Georgia Court Ruling May 'Wreak Havoc' On Election Day

Georgia Court Ruling May 'Wreak Havoc' On Election Day

WASHINGTON -- Voting rights advocates are considering legal options after a Georgia judge denied their lawsuit that would have compelled the state to add 40,000 newly registered voters to the rolls.

Judge Christopher Brasher said voters whose registration applications were lost may cast provisional ballots in next week's election. But he declined to force Republican Secretary of State Brian Kemp and counties to ensure voting for the thousands of new voters. The Lawyers’ Committee for Civil Rights Under Law, the New Georgia Project, and the Georgia branch of the NAACP are weighing whether to appeal to the Georgia Supreme Court.
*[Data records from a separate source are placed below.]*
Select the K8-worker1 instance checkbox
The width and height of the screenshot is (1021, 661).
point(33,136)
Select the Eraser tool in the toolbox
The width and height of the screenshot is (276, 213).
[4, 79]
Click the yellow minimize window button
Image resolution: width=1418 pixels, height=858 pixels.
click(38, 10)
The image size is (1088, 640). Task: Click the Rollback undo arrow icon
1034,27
"You've got a situation that was designed to wreak havoc on the elections office if a large number of provisional ballots are cast," Julie Houk, a senior special counsel with the Lawyers’ Committee for Civil Rights' voting rights project, told The Huffington Post Wednesday. She said provisional ballots are "not an adequate remedy" because "registered voters are entitled to cast a regular ballot."

Voting rights advocates said the judge's decision could potentially disenfranchise thousands of people, a disproportionate number of whom are minorities, and disrupt Georgia's high-profile races for U.S. Senate and governor.
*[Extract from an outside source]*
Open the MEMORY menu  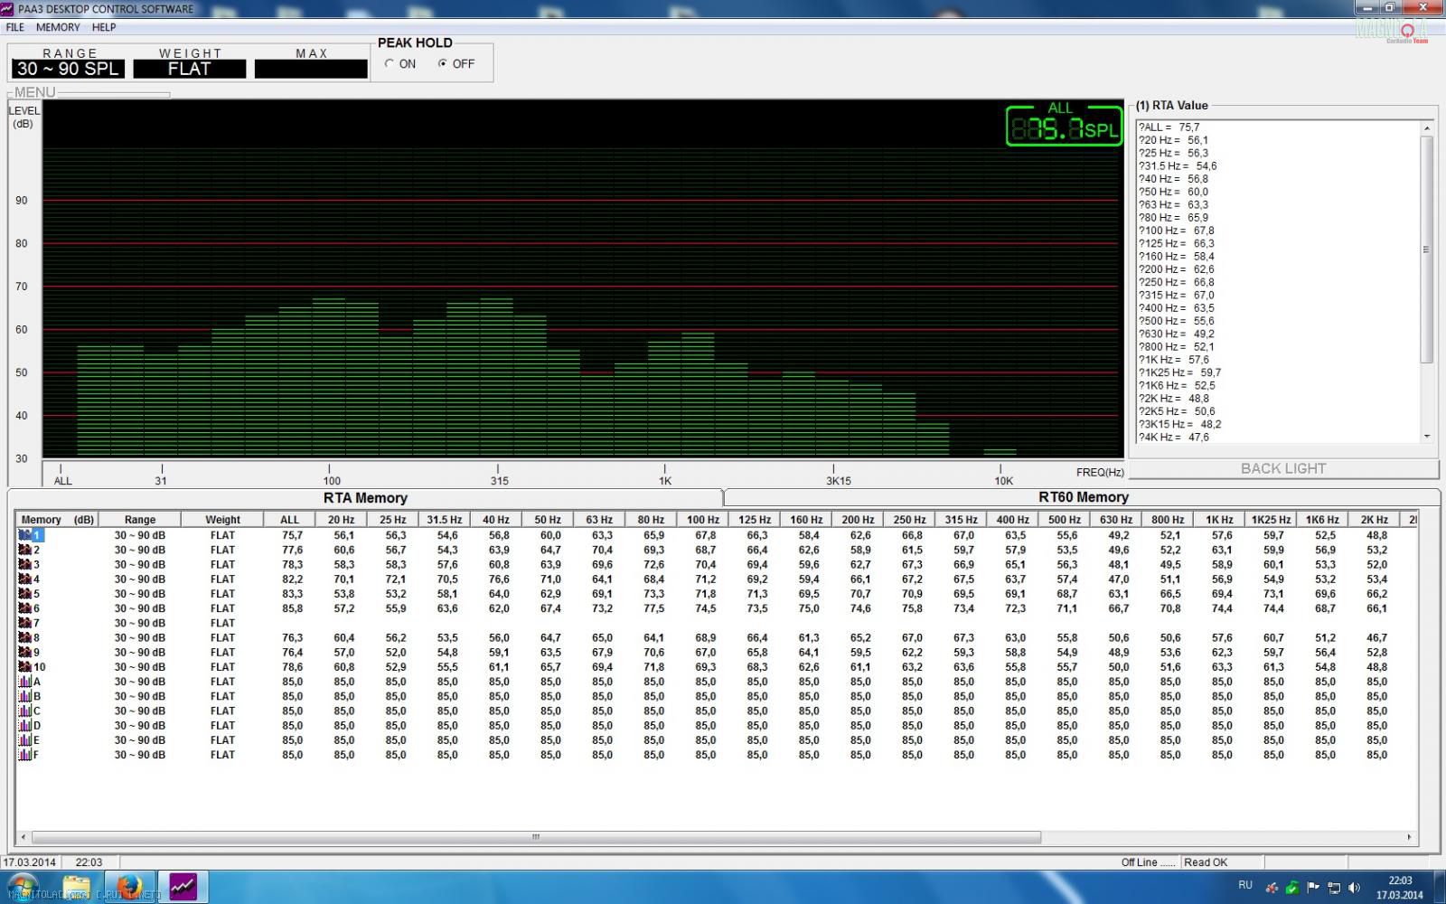coord(58,27)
The voters in question were registered during a six-month drive by the nonpartisan New Georgia Project, led by state House Minority Leader Stacey Abrams (D). The group submitted more than 86,000 applications, a majority from young voters of color registering to vote for the first time, along with another 20,000 or so from other groups. Abrams' group alleges that 40,000 of those applications are mysteriously missing from the state's official voter rolls, and that the state has not provided an explanation.
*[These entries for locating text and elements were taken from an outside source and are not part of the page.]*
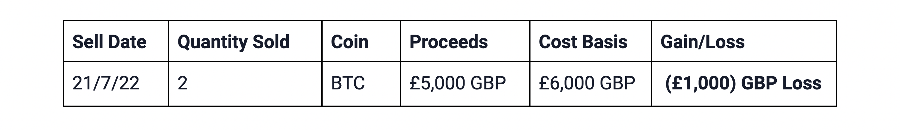The width and height of the screenshot is (900, 130).
Task: Select the Quantity Sold header cell
Action: (233, 42)
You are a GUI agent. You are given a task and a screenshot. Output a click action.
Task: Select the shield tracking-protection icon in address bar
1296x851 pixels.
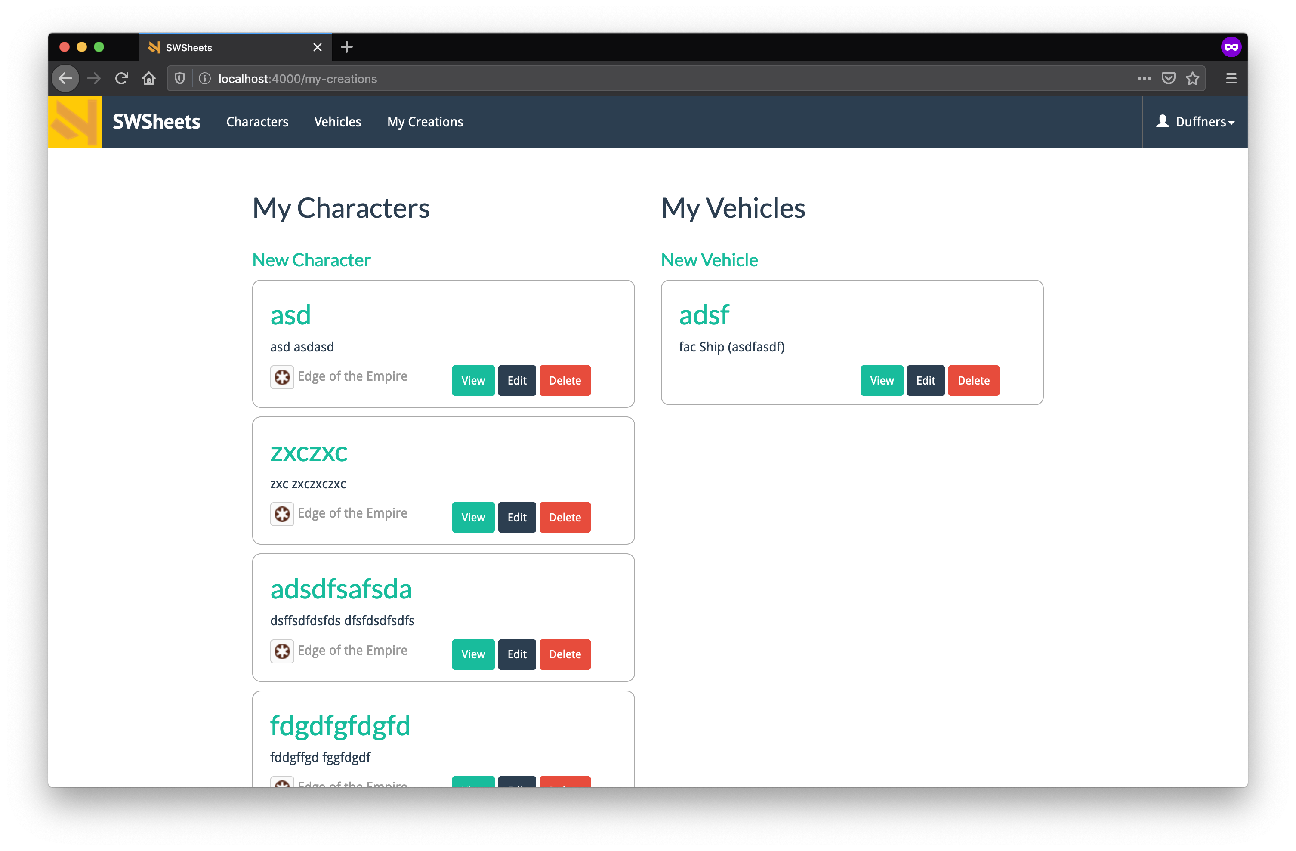[180, 78]
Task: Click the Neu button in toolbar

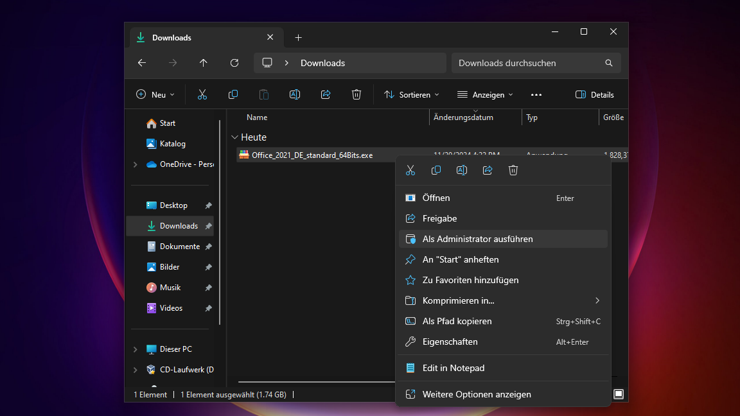Action: [155, 95]

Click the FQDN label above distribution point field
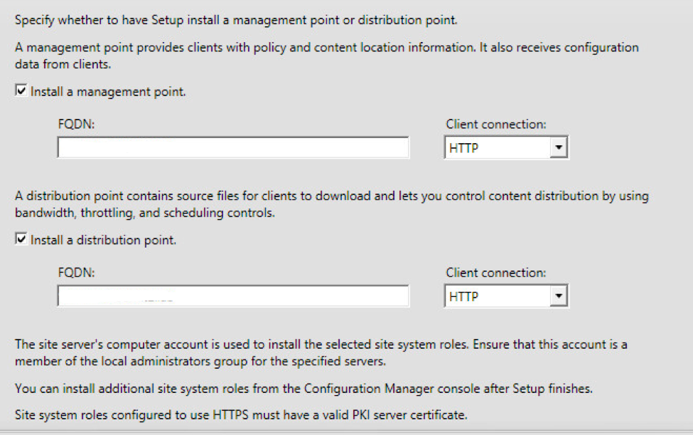[x=76, y=273]
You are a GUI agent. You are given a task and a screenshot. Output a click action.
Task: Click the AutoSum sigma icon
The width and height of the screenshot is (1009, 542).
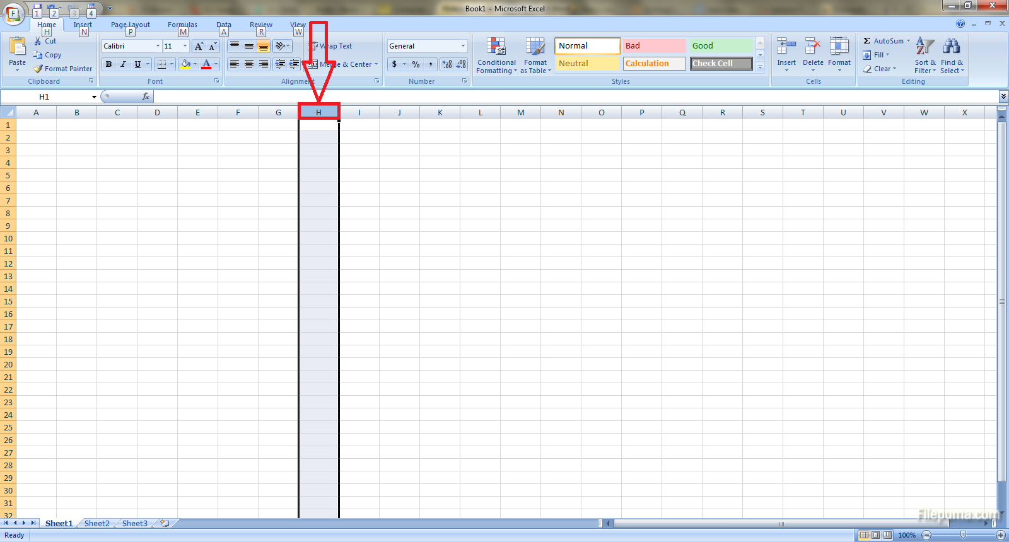(867, 41)
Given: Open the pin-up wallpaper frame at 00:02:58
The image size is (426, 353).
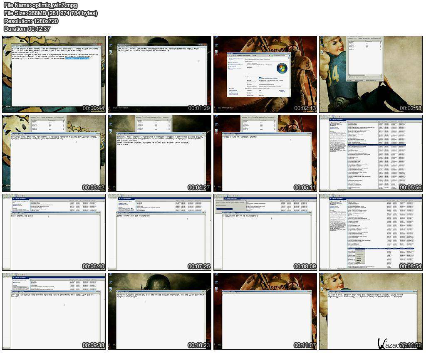Looking at the screenshot, I should coord(371,74).
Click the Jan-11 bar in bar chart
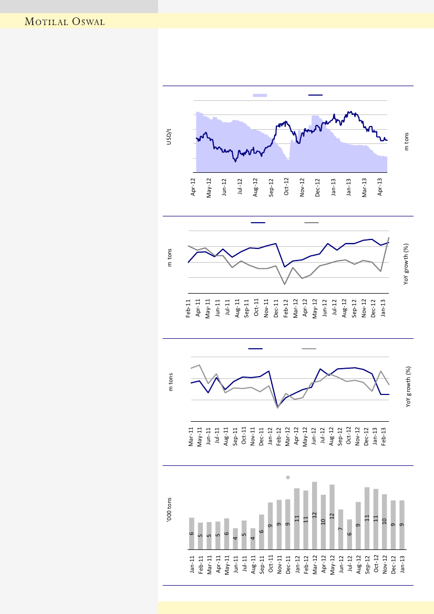 (192, 534)
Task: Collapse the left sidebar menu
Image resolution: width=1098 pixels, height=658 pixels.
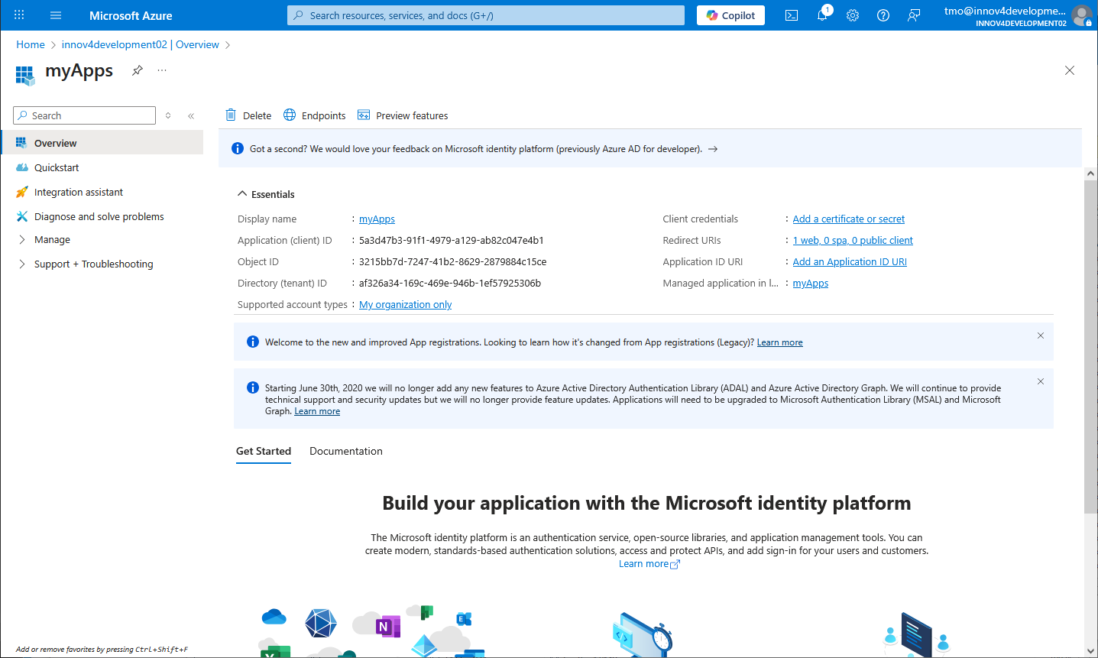Action: tap(191, 116)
Brasher refused to permit some of those whose voter registration applications were missing from testifying in the case, Houk's organization said in a press release. Houk said provisional ballots aren't a solution, pointing to "abysmal" long lines outside polls in Fulton County in 2012.

"What resources are going to be available to the counties to handle a large number of provisional ballots and will the poll workers have enough provisional ballots to provide voters? These are all questions and problems that happened in 2012," Houk said. "It's unclear to me that those problems have been dealt with sufficiently, so we don't see a repeat of what happened then."

Francys Johnson, an attorney and the president of Georgia's NAACP chapter, told HuffPost his group is encouraging voters to check their registration status and to vote early to mitigate potential problems.

The dispute between those hoping to engage new voters and the state's Republican leadership is infused with racial politics, as about one-third of Georgia voters in the last two election cycles were black.

The secretary of state launched an investigation into whether Abrams' group had committed voter fraud, but found that only 25 of the voter applications, or 1 percent of those submitted, were forgeries.